July 15th, 2011 by Amy Gonsalves Leave a reply »

Did you hear about the guy who lost 27 pounds in 8 weeks by eating the majority of his calories in the form of Ho Hos, Little Debbie cakes, and Twinkies?

Holy cow.

Somewhat reminiscent of the guy from SuperSize Me, this researcher wanted to prove that a calorie is a calorie, no matter what form it takes.

In fact he was correct: he lost the weight by cutting his normal 2,600 calories per day down to 1,800 calories per day.

It should seem like he lost some good health in there along the way!

Bless the researchers; someone else was trying to figure out what else mattered when it comes to processed food versus whole food.  THEY found some interesting things happening after each type of meal.

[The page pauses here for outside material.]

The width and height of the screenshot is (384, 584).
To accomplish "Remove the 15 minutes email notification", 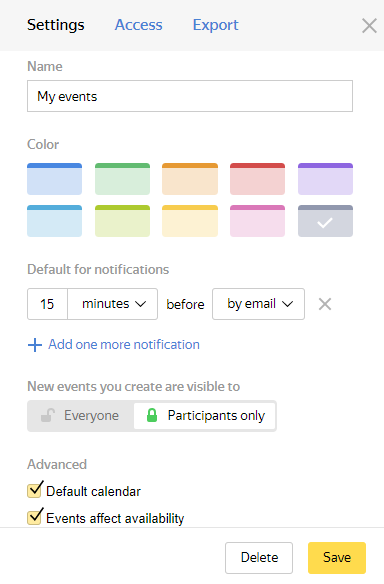I will point(325,304).
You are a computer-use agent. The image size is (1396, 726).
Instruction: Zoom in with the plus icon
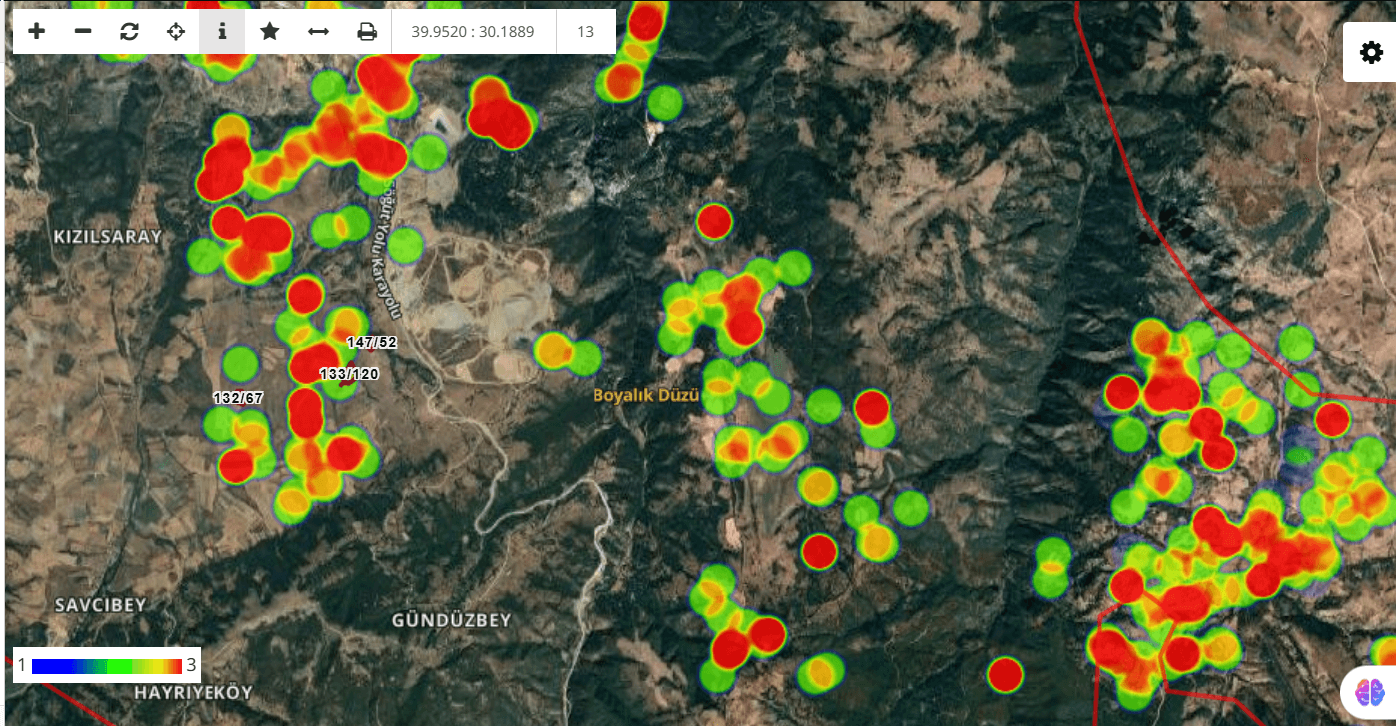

The study was conducted with the attention focused on the biological processes that occur in our bodies after we eat: the postprandial thermogenic response.  (My dad taught thermodynamics so I know that thermogenic has to do with the production of heat.  I tried Symlin for a few months so I know that postprandial means after eating.)

A calorie is in our world today a measurement we most commonly use to apply to food and exercise, but it comes from science and means, in thermodynamic terms, an amount of heat equal to 4.1840 joules.  (I have no recollection what that is or why it matters.  My last chemistry class was 18 years ago and I wasn’t very good at it at the time.)

ANYWAY, sorry for that tangent, but it matters for this study.  The researchers discovered that, 5-6 hours after the participants ate their cheese and bread sandwiches, the amount of heat/energy
produced was very different if the sandwiches were made of whole food or of processed food.

Fifty percent kind of different.

The average energy expenditure after the whole food meal was nearly 20% of the calories in the sandwich; the average for the processed food was 10.7%.

The wise researchers concluded that: “this reduction in daily energy expenditure has potential implications for diets comprised heavily of processed foods and their associations with obesity.”  I would say that potential implication is none other than that bugger Obesity.

It seems to me (an entirely unscientific person) that no matter what, food needs to be processed before our bodies can use it.  The potential outcome of that usage is calculated in terms of heat: the calorie.

I think we have outsourced those required processes to manufacturers instead of getting our food from farmers and processing it ourselves.

And look what has happened: rising obesity rates.

Think how fast that guy could have lost his 27 pounds if he had been
processing longer after he ate by eating whole food instead of processed snack cakes.